Quando pensamos em Hollywood, é provável que o nosso pensamento seja invadido por imagens de glamour e magia. Como se se tratasse de uma realidade condensada numa bolha a que nem todos têm acesso, mas que todos conhecem e com a qual muitos sonham. Ora porque são apaixonados por cinema, ora por serem fascinados pelos protagonistas das histórias… É, por isso, um universo que nos transporta para boas sensações. Aquilo que “nunca” ninguém está à espera é que um “Luzes, Câmara, Ação”, possa significar a morte de alguém. A verdade é que, apesar de pouco se falar e relembrar esses momentos, Hollywood também está repleta de tragédias, onde os sets de filmagens se transformam em filmes de terror. 

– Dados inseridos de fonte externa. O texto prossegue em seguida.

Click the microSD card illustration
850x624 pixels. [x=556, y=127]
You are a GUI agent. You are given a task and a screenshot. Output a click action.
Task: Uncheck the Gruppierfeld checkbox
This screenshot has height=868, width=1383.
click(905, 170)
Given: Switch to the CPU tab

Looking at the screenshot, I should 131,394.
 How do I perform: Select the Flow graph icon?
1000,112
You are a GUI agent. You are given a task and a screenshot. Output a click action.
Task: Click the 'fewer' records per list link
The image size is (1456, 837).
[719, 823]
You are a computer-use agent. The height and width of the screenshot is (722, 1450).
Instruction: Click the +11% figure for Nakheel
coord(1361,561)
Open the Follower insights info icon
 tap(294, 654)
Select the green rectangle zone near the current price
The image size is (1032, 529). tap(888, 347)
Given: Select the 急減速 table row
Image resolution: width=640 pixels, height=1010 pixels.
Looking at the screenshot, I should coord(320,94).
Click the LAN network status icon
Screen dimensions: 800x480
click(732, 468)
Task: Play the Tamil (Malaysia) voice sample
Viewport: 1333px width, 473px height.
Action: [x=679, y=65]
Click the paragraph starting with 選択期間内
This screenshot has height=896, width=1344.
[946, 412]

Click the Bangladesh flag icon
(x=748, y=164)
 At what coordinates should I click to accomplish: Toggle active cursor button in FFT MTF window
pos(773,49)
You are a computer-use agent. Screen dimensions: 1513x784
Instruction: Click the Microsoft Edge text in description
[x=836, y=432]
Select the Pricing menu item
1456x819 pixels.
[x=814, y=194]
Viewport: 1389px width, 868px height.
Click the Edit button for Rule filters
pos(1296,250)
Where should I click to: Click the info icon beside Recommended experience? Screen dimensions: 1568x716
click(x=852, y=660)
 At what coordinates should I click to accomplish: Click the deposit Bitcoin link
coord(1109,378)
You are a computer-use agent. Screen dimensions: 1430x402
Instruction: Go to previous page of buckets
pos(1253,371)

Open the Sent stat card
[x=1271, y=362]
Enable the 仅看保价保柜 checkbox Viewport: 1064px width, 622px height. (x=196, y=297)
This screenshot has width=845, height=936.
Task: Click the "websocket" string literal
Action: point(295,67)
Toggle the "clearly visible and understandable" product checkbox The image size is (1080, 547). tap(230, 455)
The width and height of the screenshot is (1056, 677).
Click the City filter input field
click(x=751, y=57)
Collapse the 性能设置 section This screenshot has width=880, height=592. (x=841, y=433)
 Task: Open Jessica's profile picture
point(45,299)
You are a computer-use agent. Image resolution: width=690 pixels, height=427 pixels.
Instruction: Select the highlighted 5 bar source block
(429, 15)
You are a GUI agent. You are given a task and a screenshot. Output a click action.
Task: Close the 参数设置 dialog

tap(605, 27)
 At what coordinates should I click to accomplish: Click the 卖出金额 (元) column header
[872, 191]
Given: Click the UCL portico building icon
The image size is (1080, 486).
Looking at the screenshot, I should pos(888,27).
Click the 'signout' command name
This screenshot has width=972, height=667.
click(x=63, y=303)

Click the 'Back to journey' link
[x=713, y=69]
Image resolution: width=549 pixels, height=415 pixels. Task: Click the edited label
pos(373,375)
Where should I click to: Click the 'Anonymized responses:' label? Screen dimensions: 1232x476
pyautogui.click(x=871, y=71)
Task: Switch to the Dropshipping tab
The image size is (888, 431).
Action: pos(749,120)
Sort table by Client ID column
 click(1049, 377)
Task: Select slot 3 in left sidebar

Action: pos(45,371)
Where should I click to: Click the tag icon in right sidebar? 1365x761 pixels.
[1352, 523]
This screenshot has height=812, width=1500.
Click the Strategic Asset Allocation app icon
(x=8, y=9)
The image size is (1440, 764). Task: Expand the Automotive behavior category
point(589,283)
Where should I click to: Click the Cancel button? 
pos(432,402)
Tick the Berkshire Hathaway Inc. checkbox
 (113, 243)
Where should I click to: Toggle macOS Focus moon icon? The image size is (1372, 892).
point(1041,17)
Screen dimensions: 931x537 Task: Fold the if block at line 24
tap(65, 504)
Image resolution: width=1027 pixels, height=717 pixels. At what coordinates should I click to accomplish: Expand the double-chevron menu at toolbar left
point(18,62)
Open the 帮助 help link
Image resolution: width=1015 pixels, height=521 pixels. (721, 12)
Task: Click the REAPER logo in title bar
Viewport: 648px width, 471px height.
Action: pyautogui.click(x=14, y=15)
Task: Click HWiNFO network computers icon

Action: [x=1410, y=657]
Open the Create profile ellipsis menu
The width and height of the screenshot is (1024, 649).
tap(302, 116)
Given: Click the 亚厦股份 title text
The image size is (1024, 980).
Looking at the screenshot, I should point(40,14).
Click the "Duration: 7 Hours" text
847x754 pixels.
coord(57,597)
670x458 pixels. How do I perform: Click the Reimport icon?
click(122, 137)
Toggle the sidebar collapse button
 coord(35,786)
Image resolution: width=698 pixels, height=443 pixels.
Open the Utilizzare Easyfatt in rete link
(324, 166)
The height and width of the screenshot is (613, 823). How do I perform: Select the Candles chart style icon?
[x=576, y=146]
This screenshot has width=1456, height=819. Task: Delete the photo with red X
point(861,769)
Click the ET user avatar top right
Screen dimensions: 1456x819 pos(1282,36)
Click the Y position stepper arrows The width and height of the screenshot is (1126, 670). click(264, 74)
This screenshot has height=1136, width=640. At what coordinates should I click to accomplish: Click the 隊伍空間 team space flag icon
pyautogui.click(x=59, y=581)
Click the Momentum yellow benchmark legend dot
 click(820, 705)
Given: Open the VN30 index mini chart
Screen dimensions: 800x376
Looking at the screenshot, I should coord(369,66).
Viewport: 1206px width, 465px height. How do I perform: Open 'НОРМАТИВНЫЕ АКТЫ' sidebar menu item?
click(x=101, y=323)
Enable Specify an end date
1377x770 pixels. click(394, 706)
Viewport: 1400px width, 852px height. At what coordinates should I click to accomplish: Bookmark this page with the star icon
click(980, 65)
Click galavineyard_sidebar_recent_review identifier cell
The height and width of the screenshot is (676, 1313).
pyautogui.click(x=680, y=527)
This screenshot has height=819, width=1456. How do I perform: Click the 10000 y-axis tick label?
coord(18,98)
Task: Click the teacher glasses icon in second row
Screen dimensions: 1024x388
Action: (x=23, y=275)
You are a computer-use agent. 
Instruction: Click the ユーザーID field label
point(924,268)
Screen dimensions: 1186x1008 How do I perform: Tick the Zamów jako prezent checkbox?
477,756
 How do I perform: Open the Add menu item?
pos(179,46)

O mais recente caso leva-nos até à tarde da passada quinta-feira, no rancho de Bonanza Creek, Novo México, onde estavam a ser filmadas várias cenas do ‘western’ Rust, do qual Alec Baldwin, de 63 anos, era produtor e protagonista. O ator norte-americano matou acidentalmente a diretora de fotografia do filme, Halyna Hutchins, ao disparar uma arma de adereço que “não devia estar carregada”. Antes da tragédia, o assistente de realização, Dave Halls, assegurou a todos que a arma estava descarregada, mas afinal, a pistola responsável pelo incidente tinha munições reais.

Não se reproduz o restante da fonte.